ガバナンスは理念の実現というよりも、株式とは異なり保有によって何かの所有権を得るわけではないトークンに、ネットワークの所有権を与える仕組みだと言えます。
価値の滞留方法から考える
更に価値の滞留について考えてみましょう。価値の滞留というのは「トークンは売買が可能であり、価値は法定通貨や暗号通貨の"交換圏"を流通していくが、その価値が集まりやすい場所と集まりにくい場所がある」という意味で使っています。
ここではトークンの滞留に関する3つの方法を見てみましょう。
バーン(Burn=消滅)
MakerDAOやKyberNetworkが採用している手法で、使用されたトークンや使用されたトークンの手数料として徴収した"売上"を使って、ネイティブトークンをバーンするタイプのものです。
バーンされたトークンは永久に市場からは消えるので、バーンポイントに引き寄せられたトークンを永遠にその場所に固定するわけです。
例えばMKRのバーンに使用されたDAIの手数料は、二度と他の用途では使われず、MKRのバーンを最後の用途として、永久にそこに留まることになります。
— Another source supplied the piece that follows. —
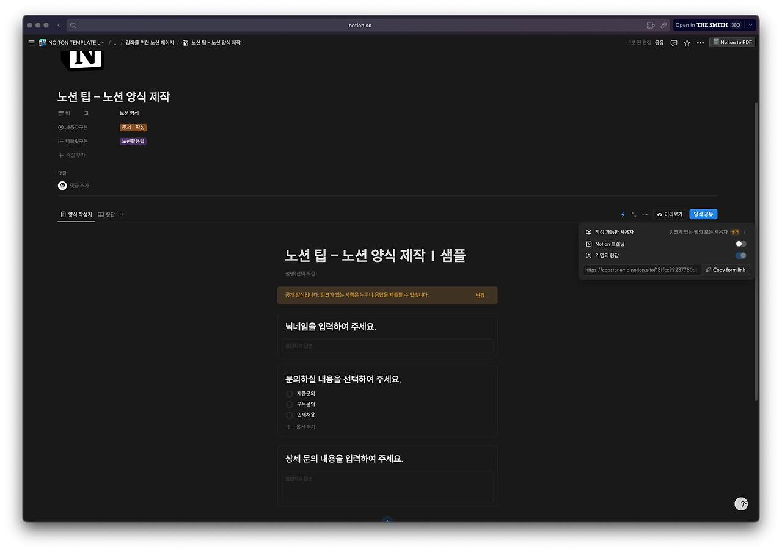Viewport: 782px width, 552px height.
Task: Open comments via the speech bubble icon top right
Action: point(673,42)
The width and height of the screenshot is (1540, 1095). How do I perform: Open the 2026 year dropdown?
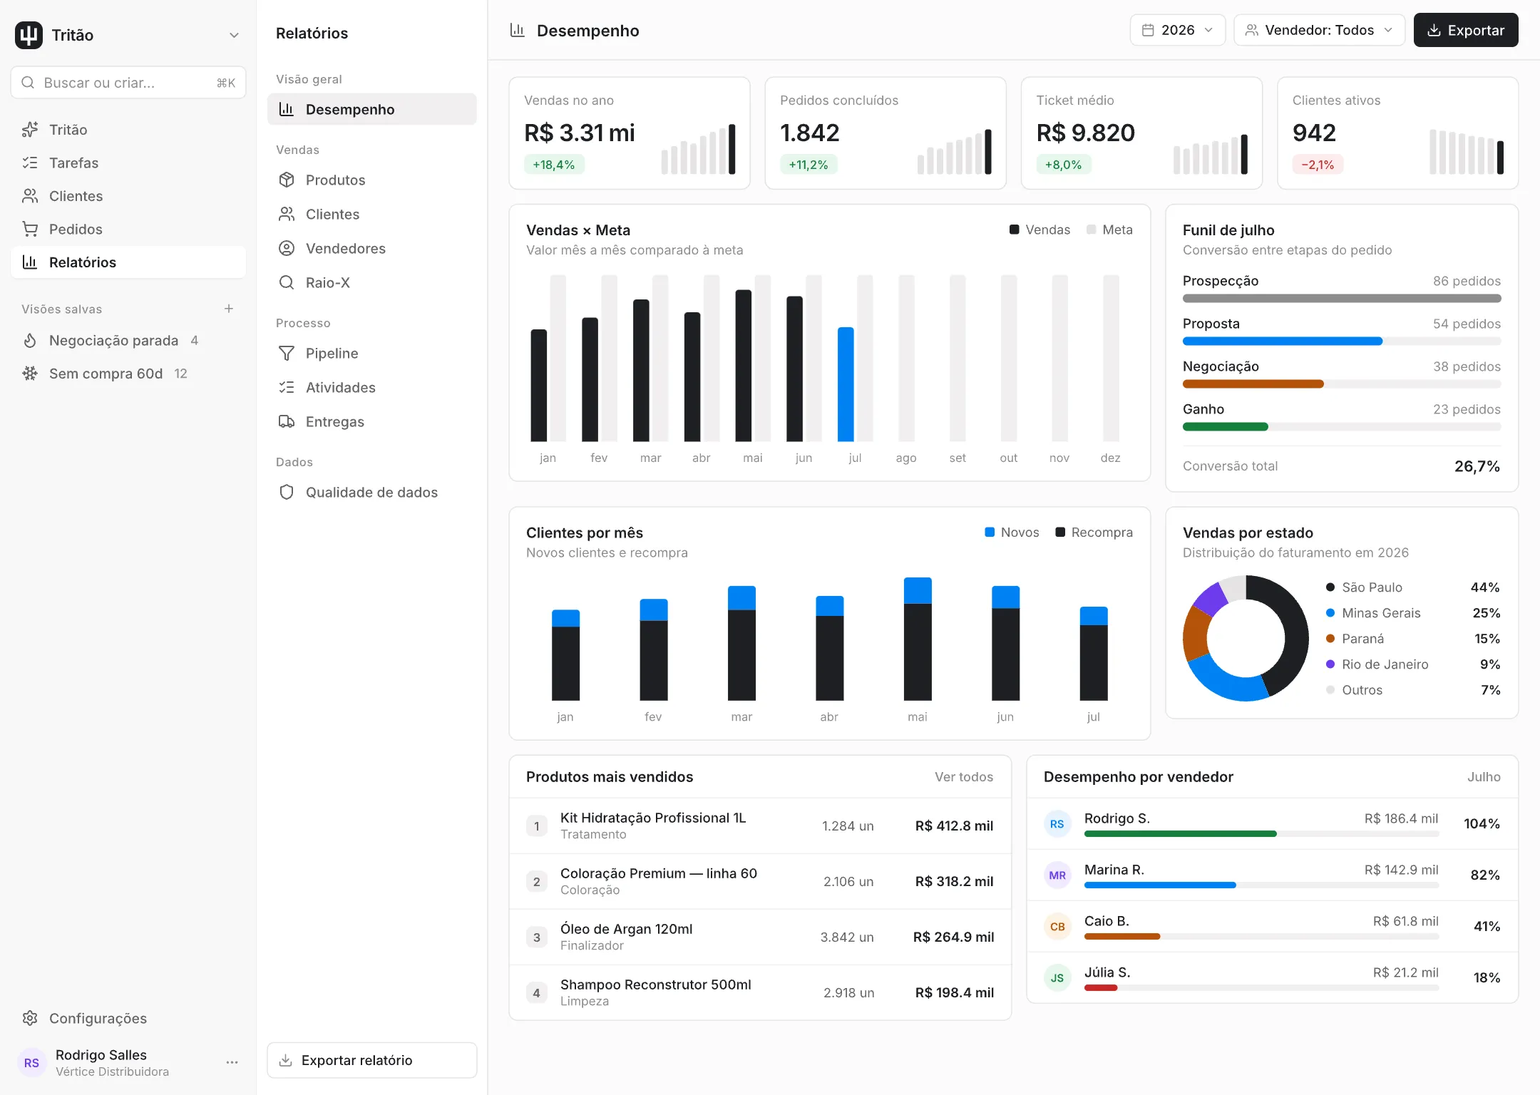tap(1177, 30)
その結果、MKRの流通量は減少していくことになります。
KyberNetworkのKNCも似たような仕組みですね。
ステイキング
ステイキングは、マスターノードやバリデーターノードになってサービスの提供やブロックの生成を行うために、自身が保有するトークンや他人から委任されたトークンをロックすることです。
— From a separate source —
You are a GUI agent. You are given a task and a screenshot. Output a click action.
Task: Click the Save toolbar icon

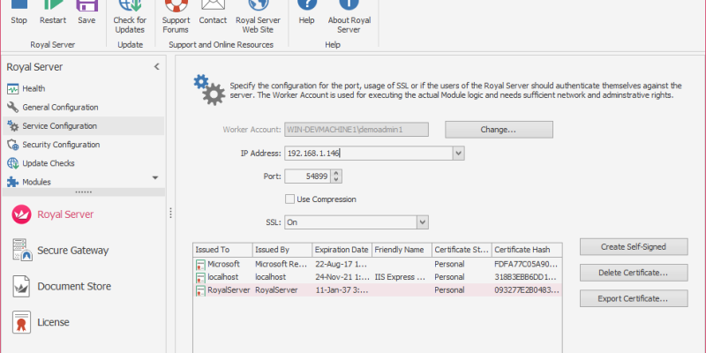click(86, 7)
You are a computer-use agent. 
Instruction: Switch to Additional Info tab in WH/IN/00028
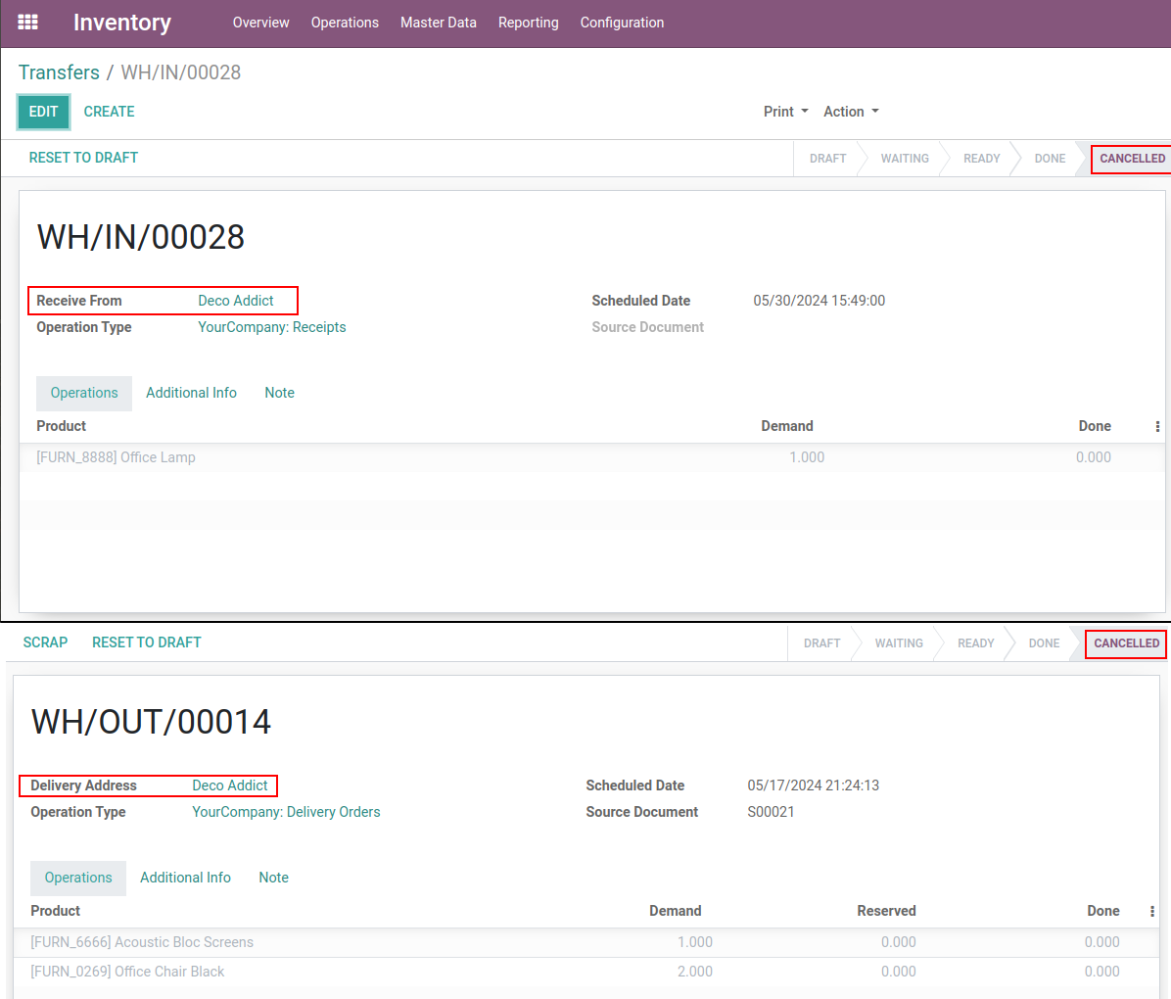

ステイキングは一時的にはトークンをロックしますが、永遠にロックされるわけではないのがバーンとの違いです。またステイキングには、ロックによる機会費用の支払いのみならず、何らかの労働やコンセンサスへの参加が義務付けられているのが特徴となります。
DASHやNEM, Decredで採用されています。
手数料
ユーティリティトークンとして使用されるZRXなどのトークンは手数料として支払われるのみで、ロックはされません。故に、トークンの所有者が変わるだけで、トークン自体のネットワークにおける性質が変わるわけではありません。
複数の手法を複合する
これらを組み合わせてトークンモデルを設計することも可能です。例えばBinanceのBNBは取引所収益の一部を使ったバーン、Binance chainにおけるノード運営のためのステイキングとLaunch pad参加のためのBNB保有、BNBでの支払いによる手数料の割引など上記の全ての手法を使っています。
全てを採用すればトークンの価値が上がるわけではないのですが、トークンモデルからトークンの価値の滞留を考えるときには、「その仕組みが、価値をどのようにネットワークに封じ込めようとしているのか」という観点で眺めるのが有効かと思います。